How have you prepared the congregation for new leadership?
A year ago last February we made an announcement to the congregation that we were putting together a “pursuit team” to find the right person to come and work alongside me for a period of time and to transition into the role of senior pastor. That’s been anticipated by the congregation for some time. We’re just about to get there and the congregation is excited about that. Obviously we are all excited about what the next chapter in Kingsway’s life will be from a leadership standpoint.
Are there any other specific things you’re doing?
Over recent years I have delegated more and more responsibility to different staff people. Things in the past that I would have taken care of, others now take care of in anticipation of that transition.
Do you have a vision of what retirement will mean for you?
I will be retiring in the traditional sense of the word but plan to be involved in ministry as long as I have the health to do so. I’ll take a short break and then do a lot of work on the mission field. I plan to do some seminar work, and some of the colleges have asked me to teach as well.
Are there parts of ministry you’ll be glad to retire from?
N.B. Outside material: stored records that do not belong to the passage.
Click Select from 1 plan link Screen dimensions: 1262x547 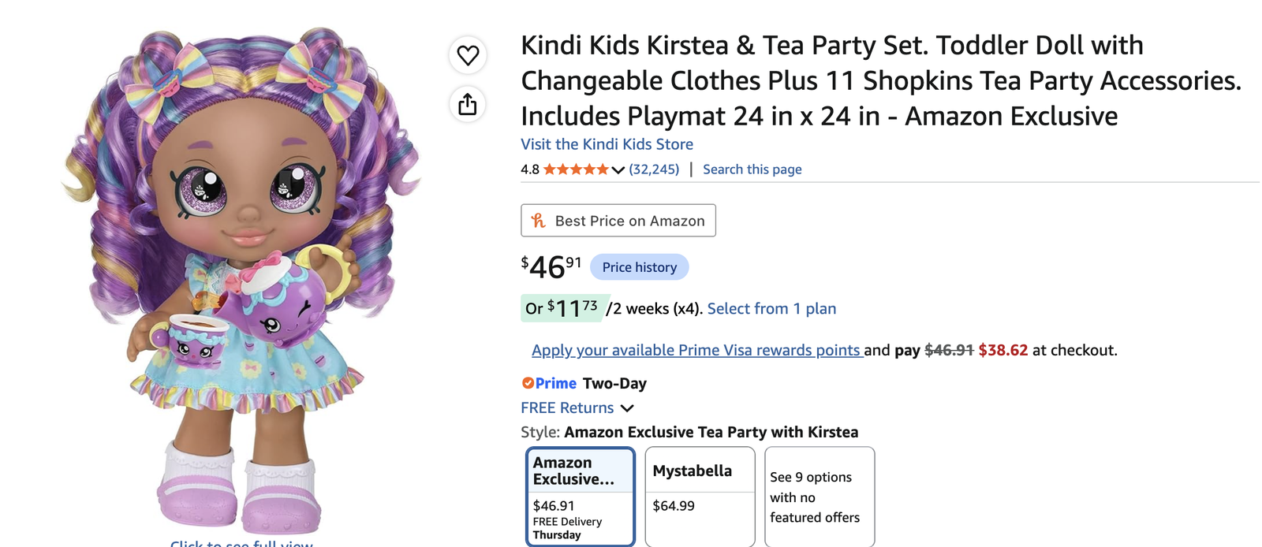click(x=771, y=309)
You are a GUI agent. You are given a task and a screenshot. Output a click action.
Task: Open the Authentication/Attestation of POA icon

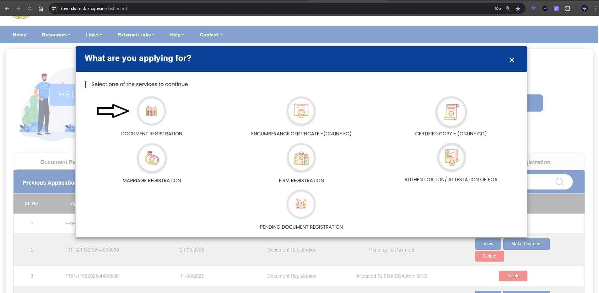point(451,157)
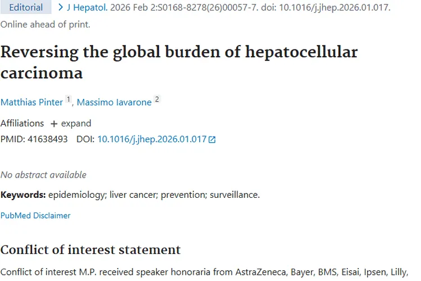Click the Keywords label
The image size is (421, 281).
(x=22, y=195)
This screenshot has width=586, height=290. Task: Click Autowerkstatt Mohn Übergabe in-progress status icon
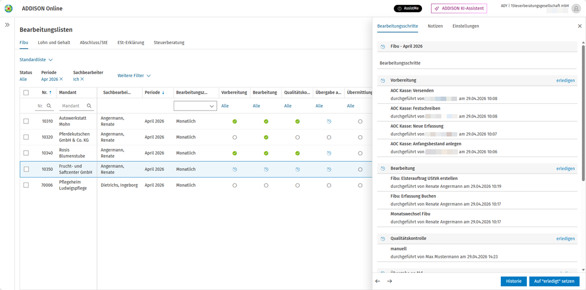coord(329,121)
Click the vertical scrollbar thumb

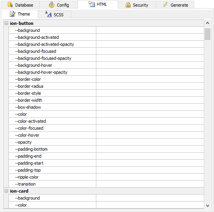pos(207,34)
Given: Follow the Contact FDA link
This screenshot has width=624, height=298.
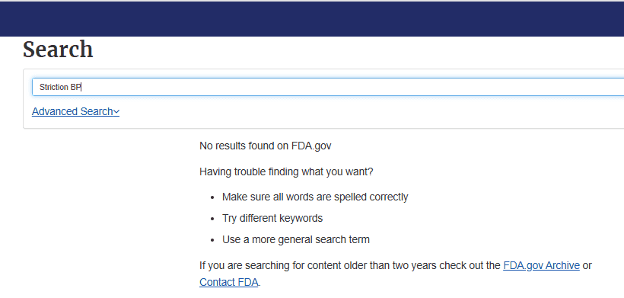Looking at the screenshot, I should 229,282.
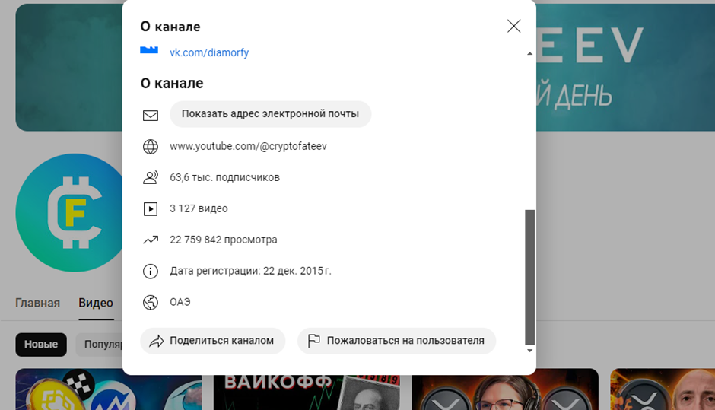The height and width of the screenshot is (410, 715).
Task: Click the dialog scroll-down arrow
Action: (x=529, y=351)
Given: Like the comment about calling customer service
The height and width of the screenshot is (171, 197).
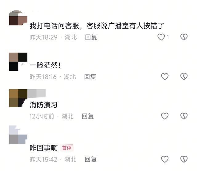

All the administrative detail that comes with a larger church and carrying the weight of the myriad of problems in the lives of our people that I’m exposed to on a day-by-day basis.
What will you miss when you retire?
I will most miss preparing sermons as a part of a strategy for helping our people grow. I’m sure I’ll continue preaching most weekends, but it will be a different sort of ministry. I’ll miss the personal relationships that I enjoy with people who have been longtime friends.
Brad Dupray is senior vice president, ministry development, with Church Development Fund, Irvine, California.